According to Business Insider, the total cost of El Tri missing the World Cup would be $600 million in lost TV, merchandise, sponsorship and other revenue. TV broadcasters, in particular, would take a big hit on ad revenue, and not just in Mexico.
In the U.S., Univision paid $325 million to broadcast the 2010 and 2014 tournaments in Spanish. Even though ESPN’s ratings for English broadcasts have been steadily improving, its audience still lags heavily behind its Spanish-language counterparts. For example, the last USA-Mexico qualifier in September set a record with 2.2 million average viewers, but Unimas, which broadcasted the game in Spanish, showed it to 3.5 million viewers.

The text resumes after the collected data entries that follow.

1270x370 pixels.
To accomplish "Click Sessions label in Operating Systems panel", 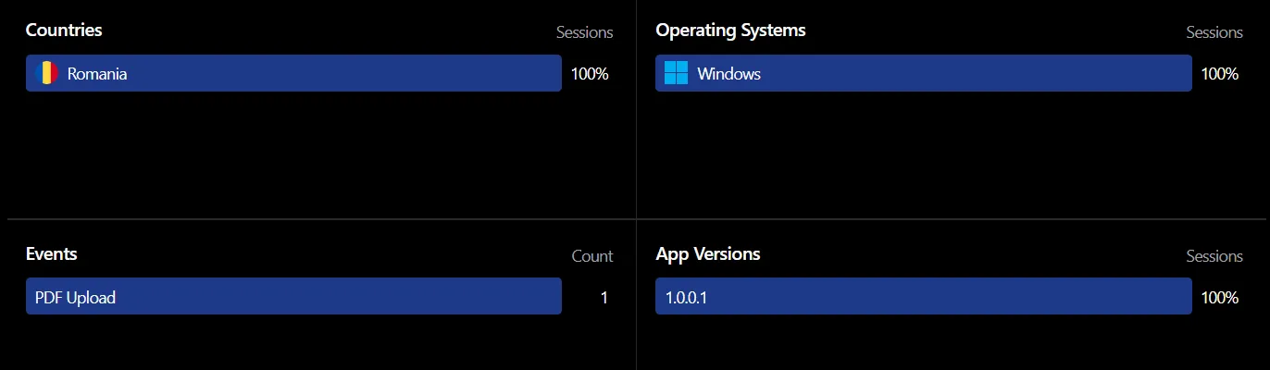I will tap(1214, 32).
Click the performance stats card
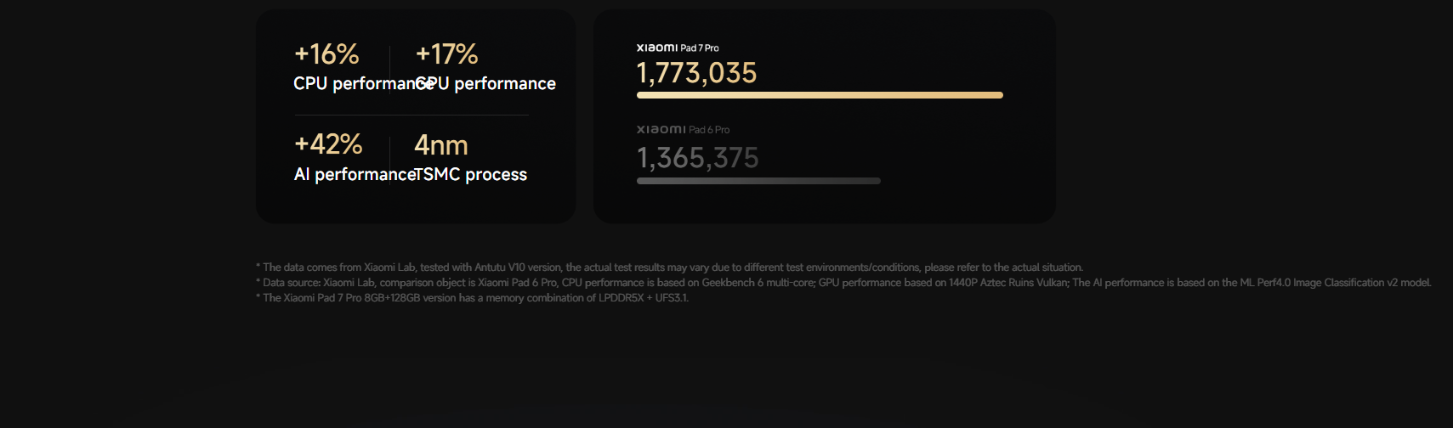1453x428 pixels. pos(416,116)
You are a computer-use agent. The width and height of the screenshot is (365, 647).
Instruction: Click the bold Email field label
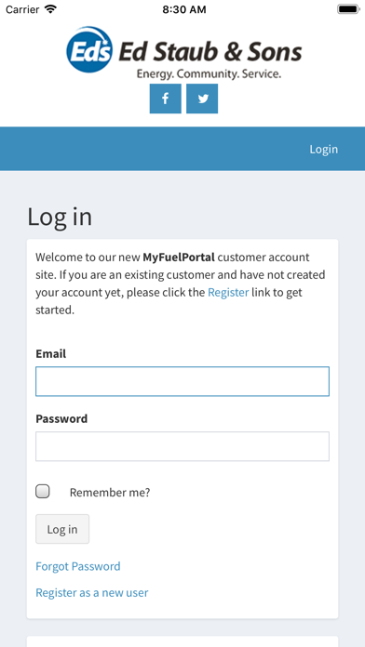(x=51, y=354)
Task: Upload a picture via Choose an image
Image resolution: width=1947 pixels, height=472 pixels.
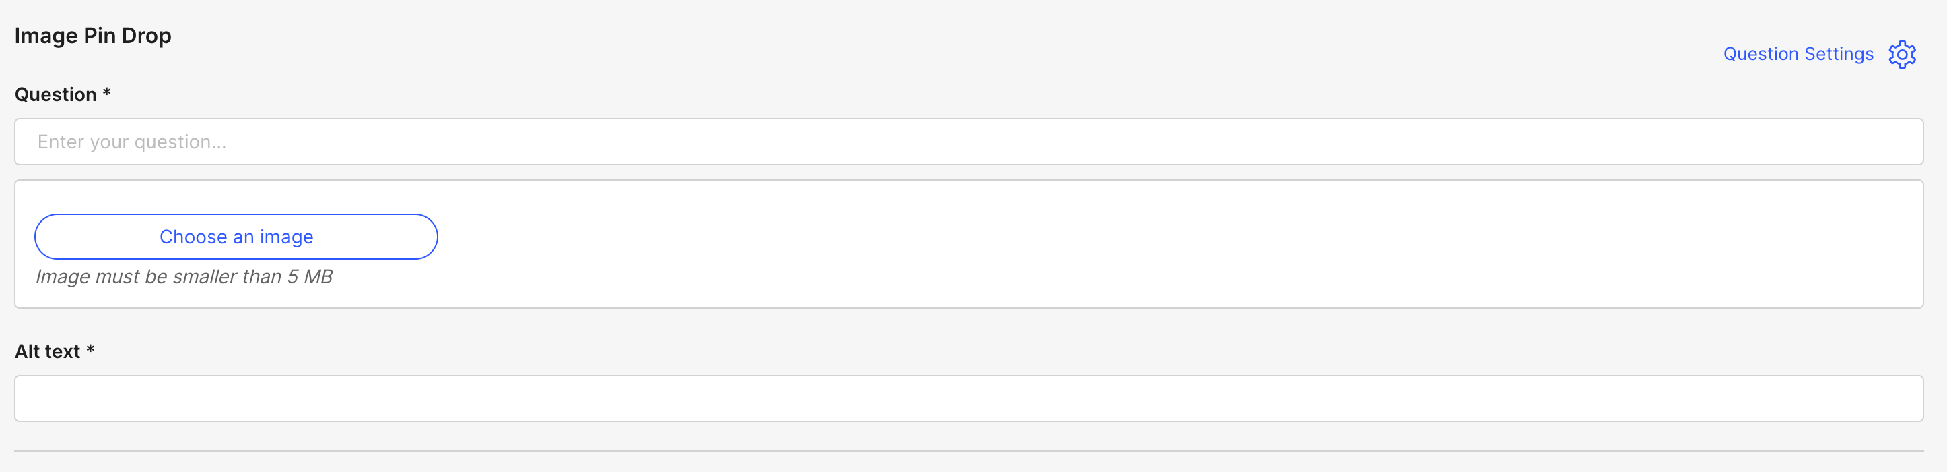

Meanwhile, Coca-Cola, Wells Fargo, Allstate, Visa, Adidas, and Anheuser-Busch all have sponsorship deals with the Mexican national team based on the assumption that it would qualify for the 2014 World Cup. In 2010, some 15,000 Mexicans traveled to South Africa for the world’s most visible sporting event. That number is expected to be much higher for Brazil, so travel companies stand to lose plenty of money, too.